Lundi matin, j'ai pris ma voiture pour aller travailler et je me suis arrêtée en chemin pour m'acheter un Café Latté dans une grande enseigne américaine. Pour l'occasion mais par manque de places de parking j'ai dû m'arrêter le long du trottoir, avec mes warning. Au moment où je sortais de ma voiture, une femme passait en Vélib, manifestement essouflée par la montée des Grands Boulevards, et m'a grommelé quelque chose qui avait vraisemblablement à voir avec ma voiture et mon stationnement, puisque ce sont presque les seuls mots que j'ai compris de sa plainte.
Je sais que j'aurais pu m'arrêter 500m plus loin et de l'autre côté de la rue, mais voilà, je suis parisienne, mal élevée et j'étais très pressée. Ceci dit, je ne pense pas que je gênais qui que ce soit. Mais voyez-vous, à partir du moment où il est monté sur un vélo, le citoyen se tranforme en justicier roulant. Le cycliste fait un effort, il souffre, il doit rester sur ses gardes pour éviter un accident, porter un casque ce qui le rend ridicule, mais d'un autre côté il fait du sport, il ne pollue pas et il fait du bien à la planète ! Le cycliste est donc un être sportif et écolo, autant dire pour un parisien, un être supérieur ! ...Et cela lui donne évidemment le droit de maudire tout ce qui fait du bruit et crache de la fumée. Il regarde les automobilistes de haut, hoche de la tête en soupirant, lui fait des grands signes quand il se fait doubler et lui jette un regard moqueur quand il le double à son tour dans les embouteillages. Le cycliste est un esprit libre, mais bourré de principes et râleur avec ça !

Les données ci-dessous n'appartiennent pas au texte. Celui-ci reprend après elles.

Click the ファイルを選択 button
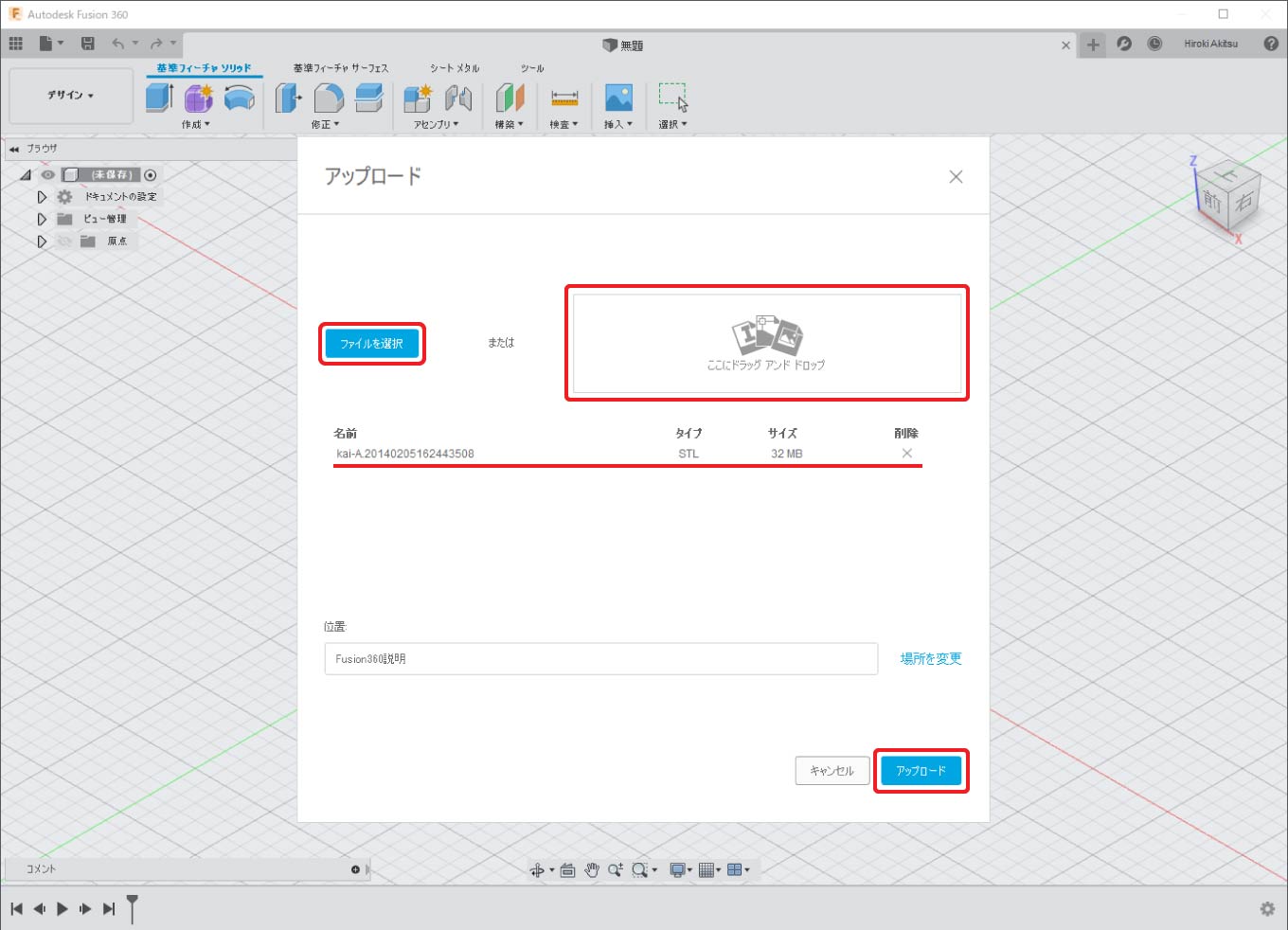The image size is (1288, 930). coord(372,344)
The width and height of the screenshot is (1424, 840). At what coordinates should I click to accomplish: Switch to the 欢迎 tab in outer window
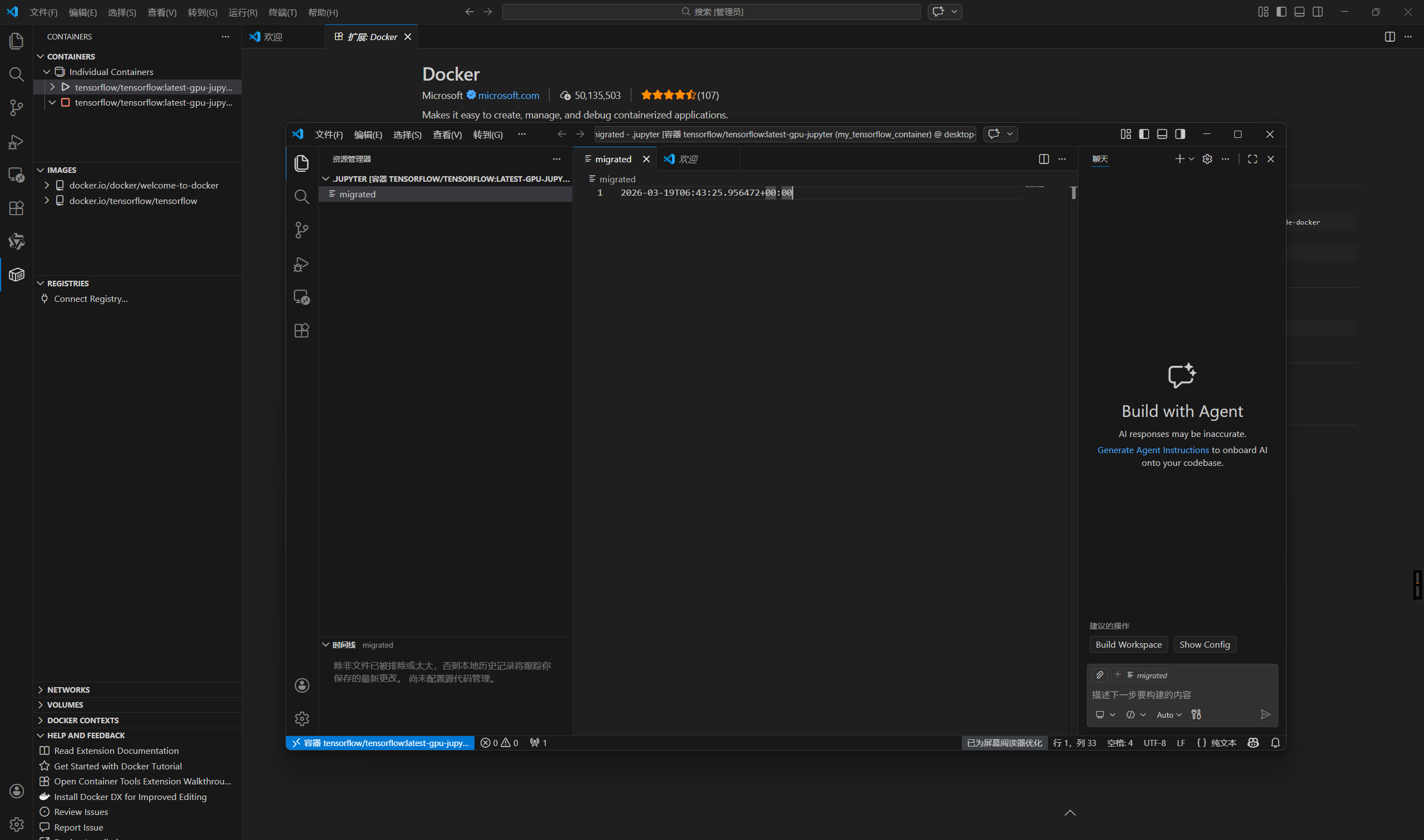[x=273, y=37]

Mais il arrive que le cycliste ait une voiture et qu'il s'en serve. Il se transforme alors en automobiliste. Protégé dans son habitacle et en proie au stress du conducteur, l'automobiliste klaxonne à tout va, démarre à la nano seconde ou le feu passe au vert, préfère se garer sur une voie de bus en warning plutôt que de chercher une place, pollue cyclistes et piétons, double tous ceux qui roulent en dessous de 50km/h et maudit les motards qui ne savent pas conduire, les vélos qui zigzagent entre ses roues et les piétons qui le narguent en traversant en dehors des passages qui lui sont réservés. L'automobiliste est foncièrement mal élevé mais il a l'avantage de pouvoir faire des doigts d'honneur et de démarrer en trombe avant que quicquonque ait eu le temps de lui en coller une sur le nez.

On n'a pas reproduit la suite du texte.